Once the pictures are set aside, retype the remaining entries exactly.
*** Information ***
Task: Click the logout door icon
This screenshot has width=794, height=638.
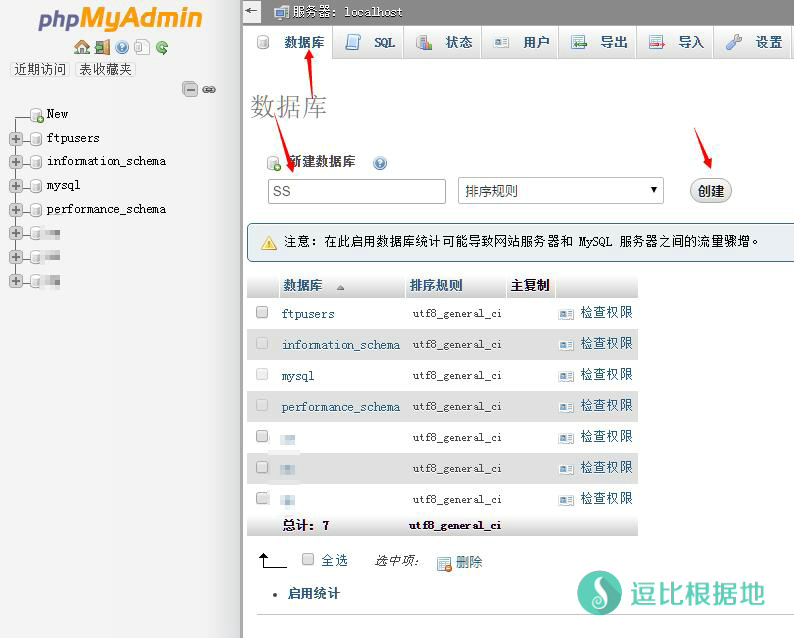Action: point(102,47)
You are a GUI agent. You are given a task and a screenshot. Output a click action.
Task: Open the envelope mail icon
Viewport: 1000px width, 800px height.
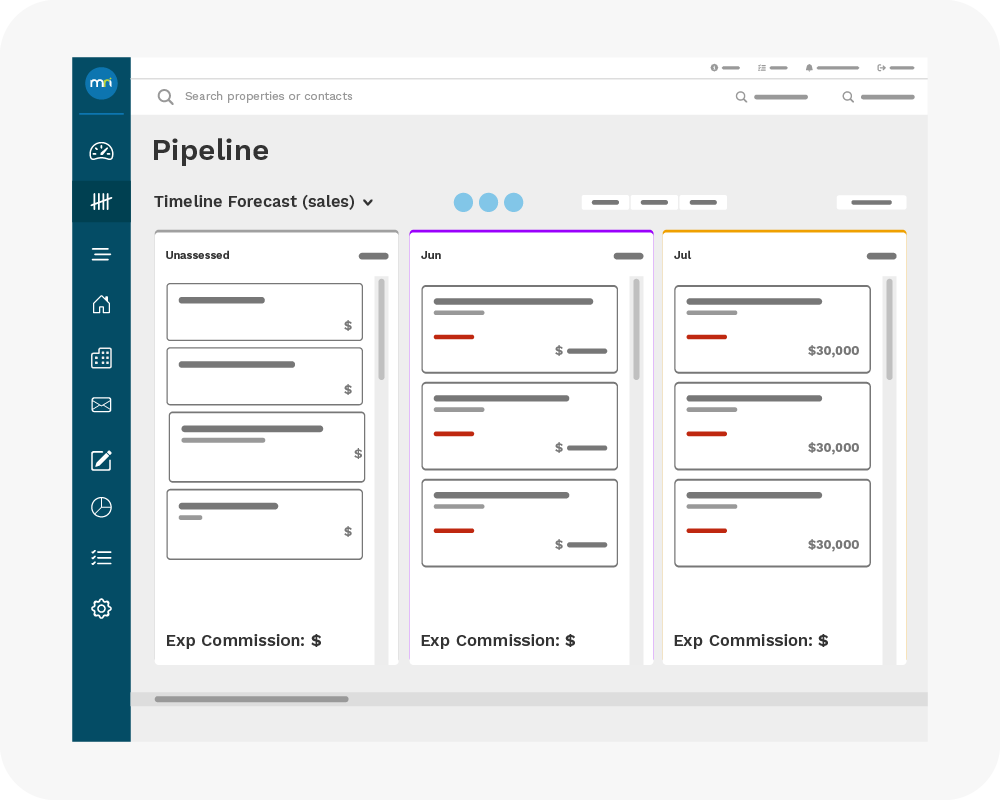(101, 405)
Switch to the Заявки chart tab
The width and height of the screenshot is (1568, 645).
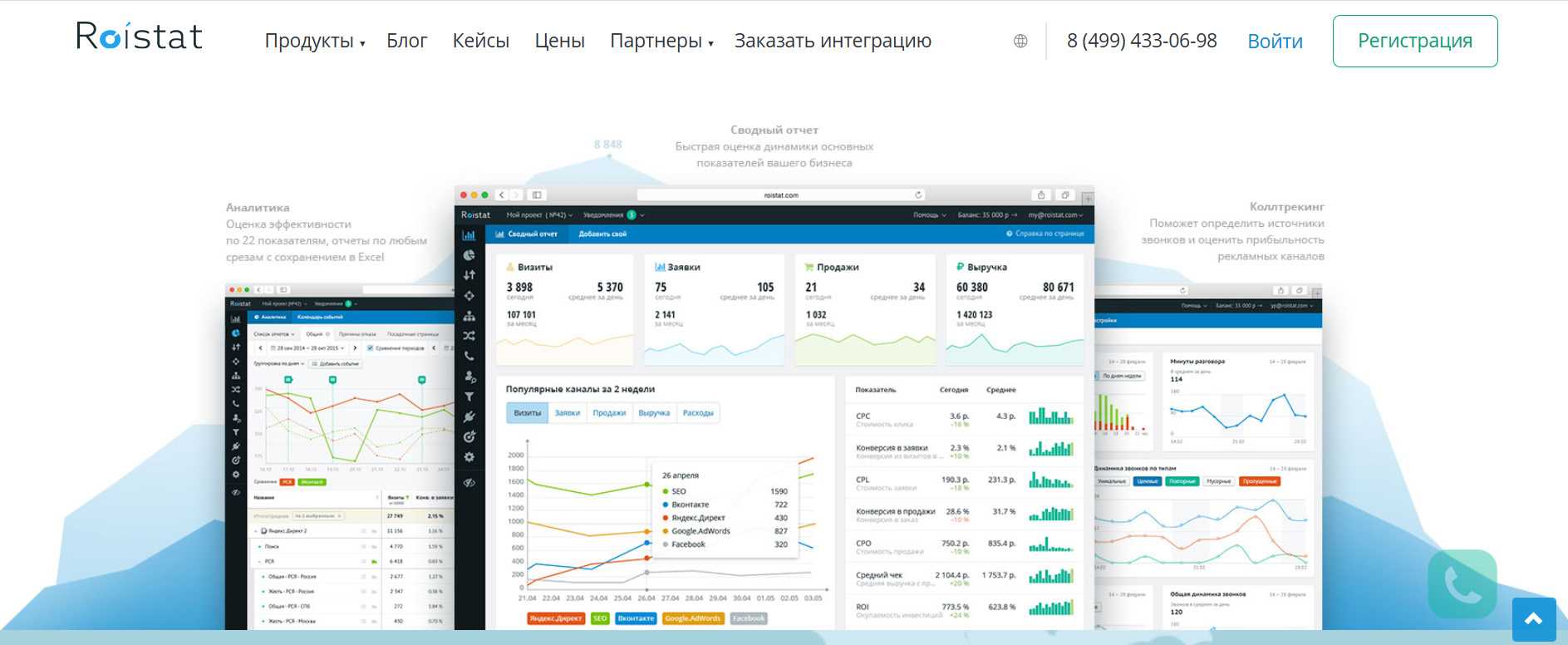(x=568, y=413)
***
■ **Output of the task**
Task: Click the logout door icon
This screenshot has width=794, height=638.
Action: point(102,47)
You are a GUI agent. You are given a task and a screenshot. Output a click action.
Task: Open the envelope mail icon
Viewport: 1000px width, 800px height.
(101, 405)
Switch to the Заявки chart tab
The width and height of the screenshot is (1568, 645).
(x=568, y=413)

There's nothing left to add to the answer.